Audience Diversification in the Arts
How can arts and cultural organisations diversify their audiences?
We work with arts organisations, government, innovators and academics to explore this important question.
“This research is about the future we are all striving to achieve where the clearly apparent cultural diversity of our nation is represented through the inclusive and cosmopolitan nature of our arts.”
– Wesley Enoch AM, Indigenous playwright and theatre director, Chair Industry Advisory Group
What are the benefits of addressing this question?
Engaging more diverse audiences means that arts organisations will deliver value to a greater number of people, improve financial sustainability, and enable new and distinctive stories to be told or shown.
Why is this important?
Attracting diverse audiences is a critical issue for the sustainability of the arts and cultural sectors. While most arts organisations (and policy and funding agencies) believe that diversifying audiences is a priority, change is slow and some parts of the arts sector appear to have trouble attracting audiences from a range of cultural backgrounds, geographic locations, age groups and disabilities.
How will we go about it?
Our research has identified that shifting the social profile of audiences requires organisational change across 8-steps rather than audience development programs.

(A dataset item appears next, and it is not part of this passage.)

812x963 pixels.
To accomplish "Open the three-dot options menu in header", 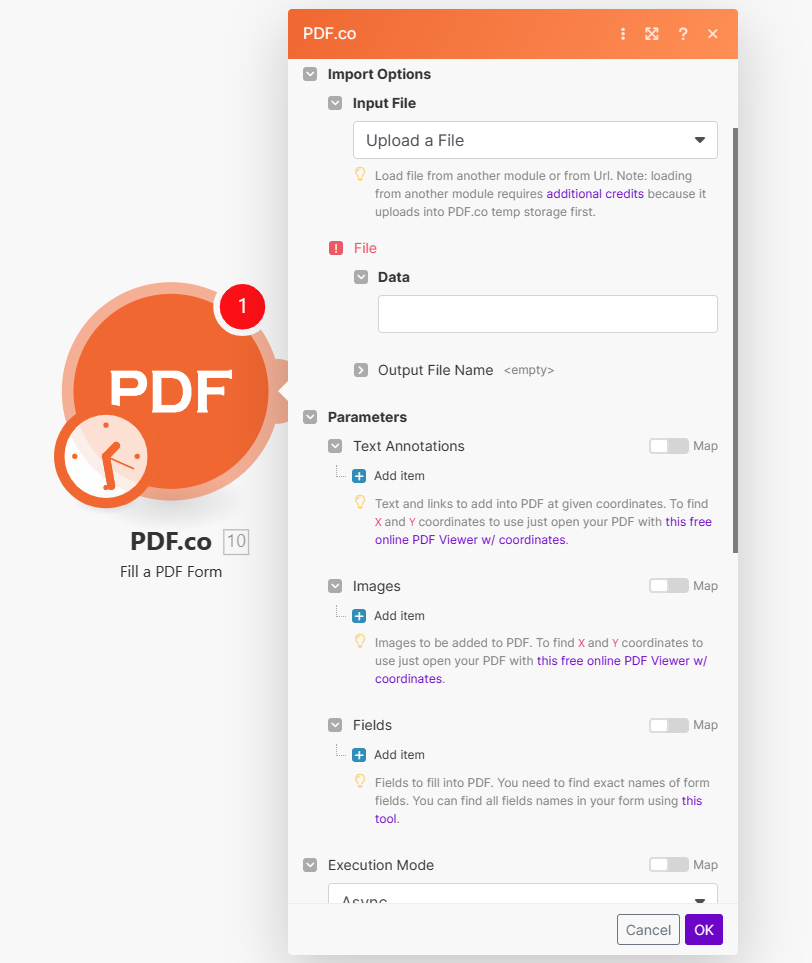I will click(x=623, y=34).
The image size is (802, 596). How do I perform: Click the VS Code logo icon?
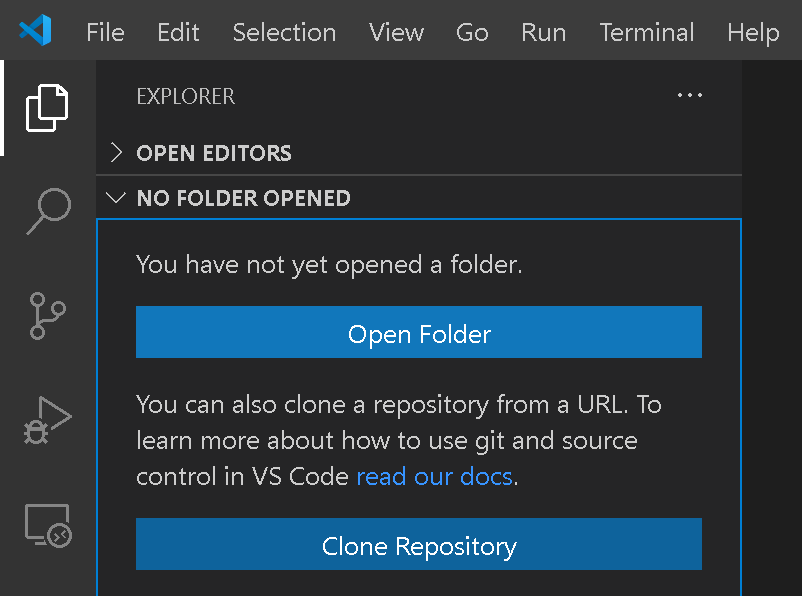[35, 30]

Phase one of work involves a 10-minute survey investigating the impact of organisational behaviour on the social profile of audiences and phase two a community of practice with sixteen Australian arts organisation.
What are we doing about it?
Deakin University researchers have been funded by the Australia Council for the Arts and the Ian Potter Foundation to research the impact of organisational practice on audience diversity. We are working with publicly funded Australian arts organisations who produce or program arts or cultural work.
How do we define audience diversity?
By ‘audience diversity’, we mean First Nations audiences, Deaf and Disabled audiences, and audiences from a range of cultural backgrounds, geographic locations, age groups, disabilities and sexuality and gender identities.